Capitan Suarez had his feet up on the desk. Flies buzzed around light shades, dying potted plants and the Captain's head.
'Si, puedo defenderme.' Jim hoped he wouldn't have to defend himself.
The captain snapped a rubber band between his thumb and forefinger. Jim wondered if it was a coping technique for OCD.
'Entonces, seres su interprete,' Suarez pointed at the figure sitting in one of the other chairs in the room.
The man had a patchy beard and an eye-patch. None of his clothes seemed to fit him. The shirt was too tight and the trousers were gathered and bunched at the waist. He stood and Jim could see that one leg was prosthetic.
'What's he done?' Jim asked in Spanish.
'Nada serio. Pensamos que es un poco loco, se habra escapado de no se donde.'
'Mad? Where would he escape from here?'
'No se, tu eres el interprete, preguntalo!
'Well… ah… How can I help, Sir?'
'Don't ye know me, Jim?'
Capitan Suarez fired his rubber band at a rotund and sluggish fly, striking it amidships and killing it instantly.
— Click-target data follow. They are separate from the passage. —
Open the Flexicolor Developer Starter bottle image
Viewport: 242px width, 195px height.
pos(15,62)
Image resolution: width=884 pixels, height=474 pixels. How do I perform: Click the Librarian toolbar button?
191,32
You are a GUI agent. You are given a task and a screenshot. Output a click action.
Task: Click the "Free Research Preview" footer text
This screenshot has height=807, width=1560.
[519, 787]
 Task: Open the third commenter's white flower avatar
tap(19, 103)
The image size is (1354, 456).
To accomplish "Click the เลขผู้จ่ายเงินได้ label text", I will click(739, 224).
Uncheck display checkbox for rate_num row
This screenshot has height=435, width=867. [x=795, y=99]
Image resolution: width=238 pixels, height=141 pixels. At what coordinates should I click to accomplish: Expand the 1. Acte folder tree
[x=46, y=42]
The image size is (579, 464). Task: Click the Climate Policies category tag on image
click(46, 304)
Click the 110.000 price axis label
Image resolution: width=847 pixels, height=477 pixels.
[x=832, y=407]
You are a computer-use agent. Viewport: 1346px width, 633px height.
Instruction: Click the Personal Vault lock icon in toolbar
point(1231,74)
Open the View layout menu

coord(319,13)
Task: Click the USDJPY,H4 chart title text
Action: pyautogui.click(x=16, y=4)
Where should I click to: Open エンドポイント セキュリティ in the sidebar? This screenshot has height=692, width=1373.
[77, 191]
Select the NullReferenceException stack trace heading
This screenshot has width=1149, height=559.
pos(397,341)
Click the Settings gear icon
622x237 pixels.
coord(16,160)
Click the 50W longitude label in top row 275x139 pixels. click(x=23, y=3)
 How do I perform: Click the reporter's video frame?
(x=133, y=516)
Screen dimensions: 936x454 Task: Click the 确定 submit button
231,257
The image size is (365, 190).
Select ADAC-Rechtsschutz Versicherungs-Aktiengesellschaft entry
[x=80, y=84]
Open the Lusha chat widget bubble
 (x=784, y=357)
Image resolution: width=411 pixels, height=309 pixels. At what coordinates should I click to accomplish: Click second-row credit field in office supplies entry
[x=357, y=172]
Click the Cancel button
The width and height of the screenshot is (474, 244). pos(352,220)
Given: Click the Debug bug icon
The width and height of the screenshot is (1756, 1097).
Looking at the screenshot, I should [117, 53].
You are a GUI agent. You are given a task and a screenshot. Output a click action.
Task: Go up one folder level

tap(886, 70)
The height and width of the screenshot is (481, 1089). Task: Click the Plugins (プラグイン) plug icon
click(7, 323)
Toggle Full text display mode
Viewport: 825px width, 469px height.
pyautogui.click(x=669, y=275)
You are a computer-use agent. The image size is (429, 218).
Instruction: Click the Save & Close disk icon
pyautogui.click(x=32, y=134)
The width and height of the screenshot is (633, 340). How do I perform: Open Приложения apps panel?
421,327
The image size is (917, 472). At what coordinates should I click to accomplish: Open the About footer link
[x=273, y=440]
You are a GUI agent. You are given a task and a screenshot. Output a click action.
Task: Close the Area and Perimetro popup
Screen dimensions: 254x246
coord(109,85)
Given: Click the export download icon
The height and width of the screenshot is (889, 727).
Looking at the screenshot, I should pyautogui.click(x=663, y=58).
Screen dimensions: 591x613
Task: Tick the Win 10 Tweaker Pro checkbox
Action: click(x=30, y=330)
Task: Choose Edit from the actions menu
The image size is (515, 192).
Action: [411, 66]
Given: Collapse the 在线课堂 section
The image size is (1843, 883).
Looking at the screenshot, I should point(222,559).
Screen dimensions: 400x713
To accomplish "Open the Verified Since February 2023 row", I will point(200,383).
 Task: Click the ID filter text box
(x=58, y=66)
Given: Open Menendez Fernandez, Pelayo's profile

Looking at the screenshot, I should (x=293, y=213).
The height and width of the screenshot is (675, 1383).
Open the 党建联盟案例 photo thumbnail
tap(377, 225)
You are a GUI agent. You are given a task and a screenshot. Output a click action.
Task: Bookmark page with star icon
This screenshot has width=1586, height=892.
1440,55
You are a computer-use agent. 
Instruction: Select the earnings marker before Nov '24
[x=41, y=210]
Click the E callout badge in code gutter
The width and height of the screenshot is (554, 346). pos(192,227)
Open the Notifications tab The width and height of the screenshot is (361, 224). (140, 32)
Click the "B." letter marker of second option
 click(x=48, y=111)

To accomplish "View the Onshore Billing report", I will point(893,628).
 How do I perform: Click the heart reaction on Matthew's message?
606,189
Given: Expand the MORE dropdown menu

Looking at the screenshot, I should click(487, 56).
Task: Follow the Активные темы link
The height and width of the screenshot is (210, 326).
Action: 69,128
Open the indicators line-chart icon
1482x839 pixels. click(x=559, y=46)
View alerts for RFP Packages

The old man grasped at Jim's arm,
'Jim Lad, you've come at last. Tell this Hispanee, your old mate John is harmless as a fly in winter.'
Jim thought the simile a little unfortunate, and let out a laugh. The man might not have been crazy, but maybe Jim was.
'What's your name?'
The Capitan was reloading his thumb with another elastic band, brow furrowed with his gaze fixed at the fly circling the overhead light.
The old man's eyes widened until Jim could see white all around the iris,
'Jim, Jim, Jim, the name of your oldest friend. How could you forget, John Silver?'
The man was serious, not to say almost tearful.
Jim relayed the man's name to the Capitan.
'¿Y?' the word was punctuated by the snap of the rubber band and the death of another fly.
'What have you done?' Jim asked the man calling himself Silver.
'Done, Jim? Why, nothing! Nothing at all.'
'There must have been something, Old Man. Why were you picked up?'
'Going about my business! D'ye think they'll give me back the shovel?'
His eyes narrowed, 'They didn't get the map, Jim. Have no fear of that!'
Jim asked the policeman where the old man had been picked up.
'My sister-in-law's olive groves, between here and Remonte. She is madder than a wasp. He vandalised 6 trees, dug holes all over the place. We cleaned him up a little. You should have seen what he was wearing before.'
'How much damage did he do, really? He's an old man?'
The old man was looking from the policeman to Jim like a dog with two masters.
'No tanto… I will tell Inmaculada that he will pay for the trees…'
The Policeman shrugged, bored by the whole business, no doubt.
'Has he any money?' Jim jerked his head at the lunatic, not daring to look at him.
'Not on him. He had nothing but the shovel, in fact.'
Jim turned to the old cripple.
'Where do you live, Sir? Can I take you somewhere? To someone?
'Back to the ship? Not yet, Jim. We've treasure to find!'
Jim sighed and told the Capitan that he was correct, the man was a certifiable loon.
'We can let him go if the trees are paid for…'
'If the trees – no, I'm not… no!'
'It is the carcel and later the penitenciaria,' the Capitan shrugged, eyes already on another dipteran victim.
The old man grabbed Jim's arm again,
'Will ye pay the Revenue man? Ye'll have the treasure, Jim. Equal shares, according to Ship's Articles!'
The old man's eyes were as bright as a child's at his own birthday party.
He shrugged off the old man's hand,
'5 – no – 400 Euros,' another fly's mortal span ended in the twang of rubber.
Jim wondered if the discount was at the expense of the insect's life.
He paid. There was just enough money left to get a taxi for Jim Hawkins Stevenson and Long John Silver back to the Venta Dolores. Maybe there was enough for a bottle of rum too.